In 2021, bitcoin made an historic record high in April of $65,000, coinciding with a flurry of activity from Michael Saylor’s (then-named) MicroStrategy and the IPO of Coinbase (COIN). The excitement was capitalized on by shrewd traders, who shorted the big news and rode BTC down to an eventual bottom at $28,000 just two months later.
Then, as the entire industry began preparing for a sustained bear market or even the end of bitcoin (remember the Chinese mining ban), BTC turned tail and began a rally that didn’t stop for four months. This relentless surge to the upside resulted in a new record high of $69,000, despite all on-chain metrics pointing towards a bearish outcome.
Ominously, the current price action this time around is being accompanied by those same on-chain metrics telling a similar story about a potential double top.
A deeper dive
The first of those metrics is weekly RSI, which is exhibiting three strikes of bearish divergence from March 2024, December 2024 and May 2025. RSI is an indicator that compares averages gains with average losses over a set period to gauge potentially overbought or oversold conditions. Bearish divergence is where RSI is trending to the downside whilst price is trending to the upside.
This, coupled with trading volumes that are lower compared to the initial move above $100K, suggests that the momentum of this swing higher is dwindling. Volumes are down across both crypto and institutional venues, with volume on CME BTC futures failing to surpass 35,000 contracts during three of the previous four weeks.

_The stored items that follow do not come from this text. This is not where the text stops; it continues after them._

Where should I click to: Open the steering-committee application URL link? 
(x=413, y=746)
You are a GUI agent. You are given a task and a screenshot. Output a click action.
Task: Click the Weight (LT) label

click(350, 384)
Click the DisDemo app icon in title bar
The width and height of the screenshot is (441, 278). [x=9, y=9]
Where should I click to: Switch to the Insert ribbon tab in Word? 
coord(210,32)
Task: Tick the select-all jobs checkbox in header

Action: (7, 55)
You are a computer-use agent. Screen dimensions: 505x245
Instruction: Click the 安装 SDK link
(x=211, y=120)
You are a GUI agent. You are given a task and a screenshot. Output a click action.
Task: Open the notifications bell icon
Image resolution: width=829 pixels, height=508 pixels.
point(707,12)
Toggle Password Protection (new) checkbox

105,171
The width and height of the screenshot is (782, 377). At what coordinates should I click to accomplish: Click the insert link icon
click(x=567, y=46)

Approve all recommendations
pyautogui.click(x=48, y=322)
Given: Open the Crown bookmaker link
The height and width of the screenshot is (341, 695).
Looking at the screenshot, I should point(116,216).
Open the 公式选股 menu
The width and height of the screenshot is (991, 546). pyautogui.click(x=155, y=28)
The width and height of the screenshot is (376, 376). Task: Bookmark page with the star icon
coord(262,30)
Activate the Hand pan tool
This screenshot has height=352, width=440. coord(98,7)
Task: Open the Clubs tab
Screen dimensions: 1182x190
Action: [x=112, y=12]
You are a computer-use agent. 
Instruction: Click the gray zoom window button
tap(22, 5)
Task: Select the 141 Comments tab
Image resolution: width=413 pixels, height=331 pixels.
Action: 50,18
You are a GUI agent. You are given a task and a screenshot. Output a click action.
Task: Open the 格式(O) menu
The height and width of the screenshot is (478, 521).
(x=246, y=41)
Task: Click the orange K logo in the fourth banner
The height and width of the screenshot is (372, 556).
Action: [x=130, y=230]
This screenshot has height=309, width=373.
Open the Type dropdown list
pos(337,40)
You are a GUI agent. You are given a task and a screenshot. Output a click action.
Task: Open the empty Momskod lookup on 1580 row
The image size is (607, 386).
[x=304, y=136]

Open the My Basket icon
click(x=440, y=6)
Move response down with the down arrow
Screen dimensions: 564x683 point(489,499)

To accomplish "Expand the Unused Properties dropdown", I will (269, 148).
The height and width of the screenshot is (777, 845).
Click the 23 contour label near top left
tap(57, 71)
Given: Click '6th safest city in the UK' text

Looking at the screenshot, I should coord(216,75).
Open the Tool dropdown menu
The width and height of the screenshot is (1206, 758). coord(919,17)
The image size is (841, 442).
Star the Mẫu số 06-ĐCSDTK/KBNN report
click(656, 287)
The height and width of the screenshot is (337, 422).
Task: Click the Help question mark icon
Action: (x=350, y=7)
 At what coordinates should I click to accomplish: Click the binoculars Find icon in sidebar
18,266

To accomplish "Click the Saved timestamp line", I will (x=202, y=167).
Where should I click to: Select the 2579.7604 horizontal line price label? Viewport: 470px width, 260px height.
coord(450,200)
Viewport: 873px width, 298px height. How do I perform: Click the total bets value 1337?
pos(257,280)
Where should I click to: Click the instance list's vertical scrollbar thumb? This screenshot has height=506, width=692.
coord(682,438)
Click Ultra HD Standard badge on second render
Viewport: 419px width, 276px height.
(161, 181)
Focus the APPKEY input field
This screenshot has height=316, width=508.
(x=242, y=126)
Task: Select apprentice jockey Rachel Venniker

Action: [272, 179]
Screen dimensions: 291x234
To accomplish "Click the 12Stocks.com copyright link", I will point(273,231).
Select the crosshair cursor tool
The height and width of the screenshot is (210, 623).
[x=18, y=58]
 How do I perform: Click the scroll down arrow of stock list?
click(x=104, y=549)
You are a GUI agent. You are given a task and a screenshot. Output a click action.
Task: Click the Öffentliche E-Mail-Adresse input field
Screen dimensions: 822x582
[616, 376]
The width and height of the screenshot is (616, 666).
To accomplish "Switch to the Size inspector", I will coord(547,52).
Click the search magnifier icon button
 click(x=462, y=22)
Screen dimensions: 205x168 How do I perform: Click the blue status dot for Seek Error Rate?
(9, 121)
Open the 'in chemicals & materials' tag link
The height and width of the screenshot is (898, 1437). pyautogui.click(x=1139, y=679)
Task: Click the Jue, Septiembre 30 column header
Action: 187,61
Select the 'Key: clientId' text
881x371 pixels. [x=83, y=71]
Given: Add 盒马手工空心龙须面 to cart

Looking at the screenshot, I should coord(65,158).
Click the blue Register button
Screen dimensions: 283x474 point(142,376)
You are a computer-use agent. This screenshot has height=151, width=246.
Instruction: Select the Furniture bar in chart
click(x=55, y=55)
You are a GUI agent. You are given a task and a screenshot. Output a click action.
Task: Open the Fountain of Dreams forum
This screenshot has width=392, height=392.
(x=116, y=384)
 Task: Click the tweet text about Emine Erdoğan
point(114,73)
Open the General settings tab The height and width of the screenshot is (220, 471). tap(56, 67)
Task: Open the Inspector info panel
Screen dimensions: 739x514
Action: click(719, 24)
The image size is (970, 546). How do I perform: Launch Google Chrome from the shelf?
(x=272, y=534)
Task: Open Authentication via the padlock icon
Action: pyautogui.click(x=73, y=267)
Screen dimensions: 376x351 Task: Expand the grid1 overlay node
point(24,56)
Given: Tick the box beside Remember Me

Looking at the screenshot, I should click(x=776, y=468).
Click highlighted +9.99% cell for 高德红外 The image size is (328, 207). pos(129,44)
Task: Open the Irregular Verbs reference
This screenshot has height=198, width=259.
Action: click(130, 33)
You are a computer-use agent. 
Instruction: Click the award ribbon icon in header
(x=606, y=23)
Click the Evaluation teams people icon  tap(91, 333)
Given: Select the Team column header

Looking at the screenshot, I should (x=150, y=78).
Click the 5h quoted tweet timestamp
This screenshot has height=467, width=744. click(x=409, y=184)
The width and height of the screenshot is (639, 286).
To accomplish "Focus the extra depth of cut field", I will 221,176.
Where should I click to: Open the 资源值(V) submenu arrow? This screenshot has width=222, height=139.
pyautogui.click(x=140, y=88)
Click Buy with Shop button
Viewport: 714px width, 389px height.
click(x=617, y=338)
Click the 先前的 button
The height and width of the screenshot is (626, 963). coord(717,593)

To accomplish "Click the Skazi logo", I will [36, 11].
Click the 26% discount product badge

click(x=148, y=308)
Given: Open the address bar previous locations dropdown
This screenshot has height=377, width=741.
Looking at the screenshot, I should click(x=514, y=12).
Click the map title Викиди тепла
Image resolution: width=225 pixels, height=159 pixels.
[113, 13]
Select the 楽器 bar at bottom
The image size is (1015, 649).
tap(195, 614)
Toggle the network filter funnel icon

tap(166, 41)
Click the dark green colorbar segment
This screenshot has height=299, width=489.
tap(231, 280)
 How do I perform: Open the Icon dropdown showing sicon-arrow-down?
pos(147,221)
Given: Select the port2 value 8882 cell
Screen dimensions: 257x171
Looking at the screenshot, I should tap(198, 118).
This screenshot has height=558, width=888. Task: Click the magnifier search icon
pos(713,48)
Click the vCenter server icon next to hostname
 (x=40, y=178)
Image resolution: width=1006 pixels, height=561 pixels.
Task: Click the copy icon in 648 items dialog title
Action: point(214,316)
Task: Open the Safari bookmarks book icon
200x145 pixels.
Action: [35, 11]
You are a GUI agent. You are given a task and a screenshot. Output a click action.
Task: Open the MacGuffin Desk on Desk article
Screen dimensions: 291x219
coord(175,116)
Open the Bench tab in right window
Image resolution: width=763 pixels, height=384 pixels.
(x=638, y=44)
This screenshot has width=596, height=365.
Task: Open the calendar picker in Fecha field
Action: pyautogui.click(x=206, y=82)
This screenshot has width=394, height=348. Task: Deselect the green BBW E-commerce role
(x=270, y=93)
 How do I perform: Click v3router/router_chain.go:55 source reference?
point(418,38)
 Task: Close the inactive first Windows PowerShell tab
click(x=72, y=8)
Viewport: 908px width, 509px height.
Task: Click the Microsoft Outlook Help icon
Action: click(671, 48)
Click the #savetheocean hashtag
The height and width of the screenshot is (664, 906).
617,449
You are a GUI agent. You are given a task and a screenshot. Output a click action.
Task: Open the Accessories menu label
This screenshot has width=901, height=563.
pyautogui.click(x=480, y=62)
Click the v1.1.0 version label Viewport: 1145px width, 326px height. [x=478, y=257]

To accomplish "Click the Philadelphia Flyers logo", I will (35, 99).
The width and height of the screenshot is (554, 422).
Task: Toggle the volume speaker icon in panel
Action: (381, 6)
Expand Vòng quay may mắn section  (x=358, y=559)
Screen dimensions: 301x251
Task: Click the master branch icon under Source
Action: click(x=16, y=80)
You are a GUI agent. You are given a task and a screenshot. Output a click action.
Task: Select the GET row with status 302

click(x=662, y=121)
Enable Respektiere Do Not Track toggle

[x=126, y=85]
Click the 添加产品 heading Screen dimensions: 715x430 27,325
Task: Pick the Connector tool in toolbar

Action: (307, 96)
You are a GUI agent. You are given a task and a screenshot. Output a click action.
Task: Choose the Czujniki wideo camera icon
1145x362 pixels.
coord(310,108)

The initial move saw volumes regularly exceed 65,000 contracts, hitting more than 85,000 on three occasions. One contract on the CME is worth 5 bitcoin ($514,000).

Like in 2021, open interest is also diverging from price action, currently Open interest 13% lower than the initial drive to $109K in January while price is just 5.8% lower. Four years ago when bitcoin hit $69,000, open interest was 15.6% lower than the initial $65,000 high despite the price being 6.6% higher.

What does this mean?
The similarities with 2021 are clear but it’s worth noting that the crypto market structure is entirely different than four years ago. Mostly thanks to Michael Saylor’s Strategy and a growing number of corporate copycats ramping up BTC acquisitions at any cost, the presence of institutional interest is far higher in this cycle. There is also the element of spot bitcoin ETFs, which allows intuitional investors and companies to acquire BTC in a traditional regulated venue.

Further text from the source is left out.